For Nashua, the procedure is monitored closely.

“This all must be filled out prior to tryouts. If one piece of paperwork is incomplete or missing from a player’s file, their name is placed on a list we circulate to coaches. If one of their players is on this list, that student cannot touch the field of play, period.”

Private institutions such as Bishop Guertin High School face different challenges. With no backing from the local, state or federal government, BG and other private schools must find their own way to avoid liability concerns. Most private institutions follow the public path, assuming the liability waiver and curriculum arguments generally protect them as well.

“We have a waiver,” said first-year BG athletic director Peter Paladino, who has dealt with the private school liability issue in the same position at Central Catholic High School in Lawrence, Mass., prior to taking the job in Nashua. “We have a similar situation here at BG that I had at Central Catholic. It is mandatory that every athlete has health insurance. If you don’t have any at home, there are two options offered through the school – full-year health insurance coverage or just accidental insurance.
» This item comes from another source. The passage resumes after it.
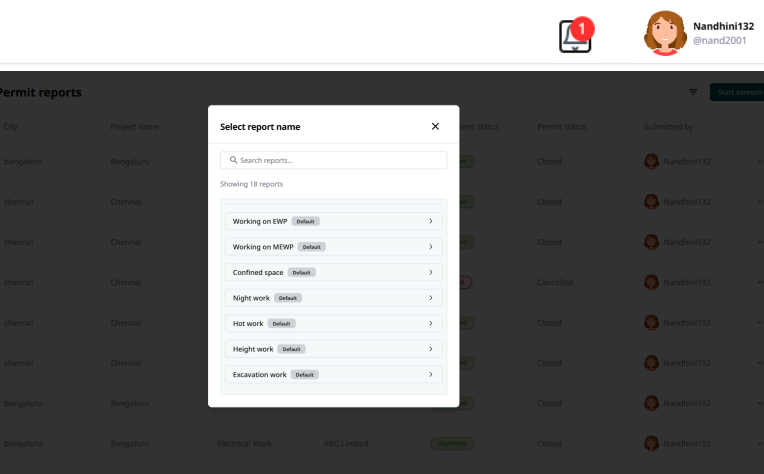
Task: Click the Default tag beside Night work
Action: tap(288, 298)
As an athletic department, we have supplemental insurance, which covers the portion of a bill the family insurance doesn’t cover – as long as the reported injury happened during a school activity or on the way to or from a school activity.”
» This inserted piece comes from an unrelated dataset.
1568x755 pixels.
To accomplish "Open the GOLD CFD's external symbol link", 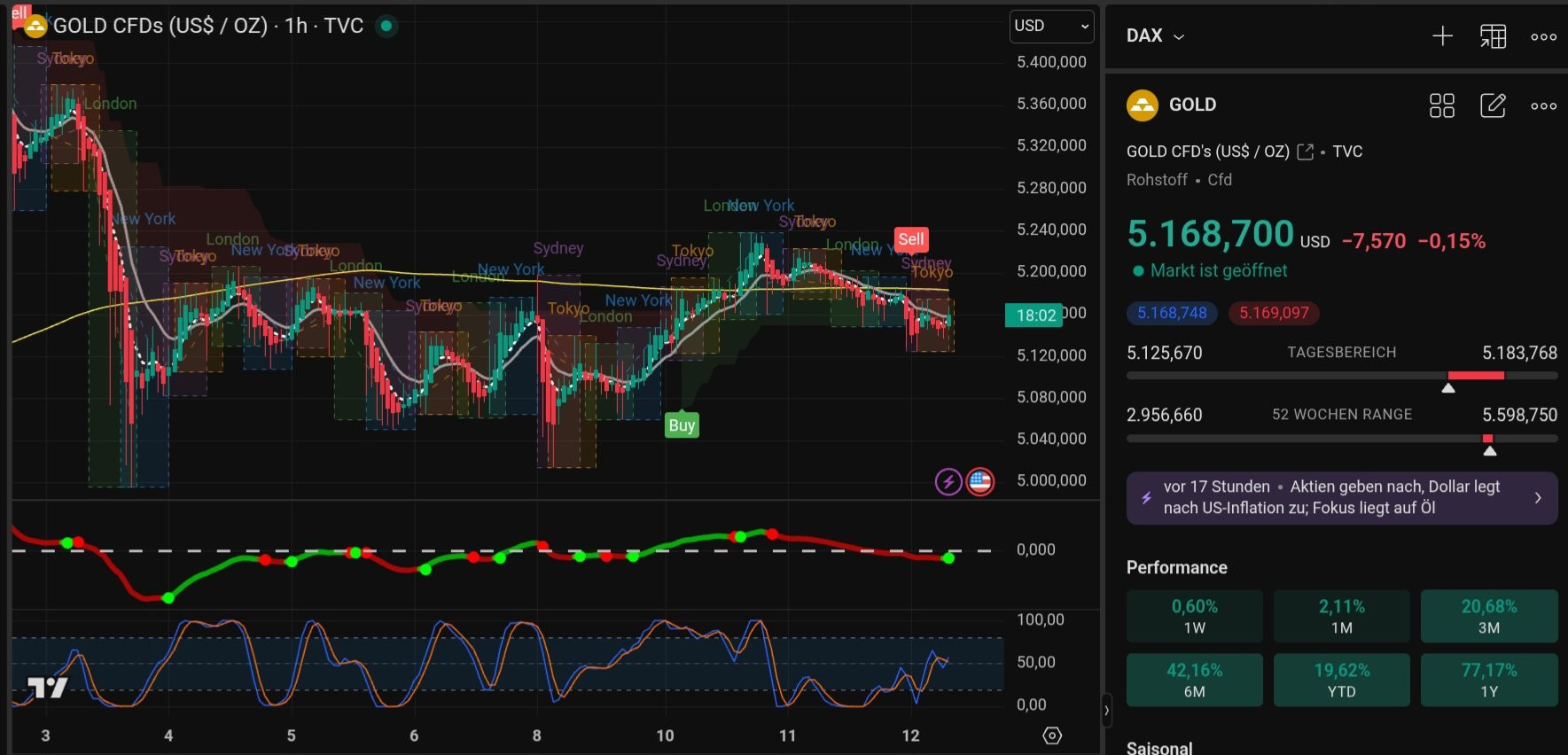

The one issue that is not protected no matter the school a student attends is negligence.

In legal terms, that means “the coach owed the student a duty of care; the coach breached the duty of care; the breach of duty caused the student to suffer measurable injuries.”

Other potential negligence issues could arise if unauthorized individuals engage in coaching duties; unfit or injured players are allowed or forced to compete in practice or game situations; a lack of proper training; or an injured athlete is moved without proper care.

Athletic directors nationwide are dealing with multiple teams and responsibilities, but keeping on top of liability issues is job one.

“It’s a huge part of our job,” Milford athletic director Marc Maurais said. “It goes a lot further than just making sure the coaches are teaching proper technique and the athletic trainer is certified and has their own liability insurance.

“Another key duty is providing safe facilities. It’s coaches, proper technique, properly maintaining the fields – it’s all of that.”

Maurais pointed out that a few years back, large rocks were discovered coming up through the football field at Milford. They were removed for safety purposes, but he still keeps walking the field in search of any new arrivals. And it’s not just concerns with the outdoor playing surfaces.

“Anybody who has been to our gym knows it’s small,” Maurais said. “The gym is tight; that is a concern. We have to make sure the endline is padded properly in case of somebody crashing or running into the wall. There is so much to stay on top of and that is part of the job.”

Even with proper care and taking the necessary precautions, tragedy can still happen.

At Nashua High School North during a 2010 preseason football practice, Cooper Doucette suffered a break at the C5 vertebra during a routine tackling drill – a situation that brought the community together.

But there was no drawn-out legal battle.

“In a situation like that, you really have to focus on making sure everything is in the proper order,” Arria said. “It’s hard to say this because of the situation we are talking about, but it’s this situation – the worst case scenario – that you prepare for. You double- and triple-check all the paperwork. You contact the district and look into what can be offered to the family insurance-wise for catastrophic injury.

“But most importantly, we are here to support the player and the family. The health of the student is always most important.”

Arria would be lying if he said nobody thought about or asked him about possible legal trouble surrounding this case.

“We live in a litigious society,” Arria said. “If a family feels like they have to file a claim, that’s their choice. That’s why as an athletic department you make sure every procedure is followed to the letter – crossing all T’s and dotting all I’s – making sure everything is done to protocol. You have to make sure everything is in place.”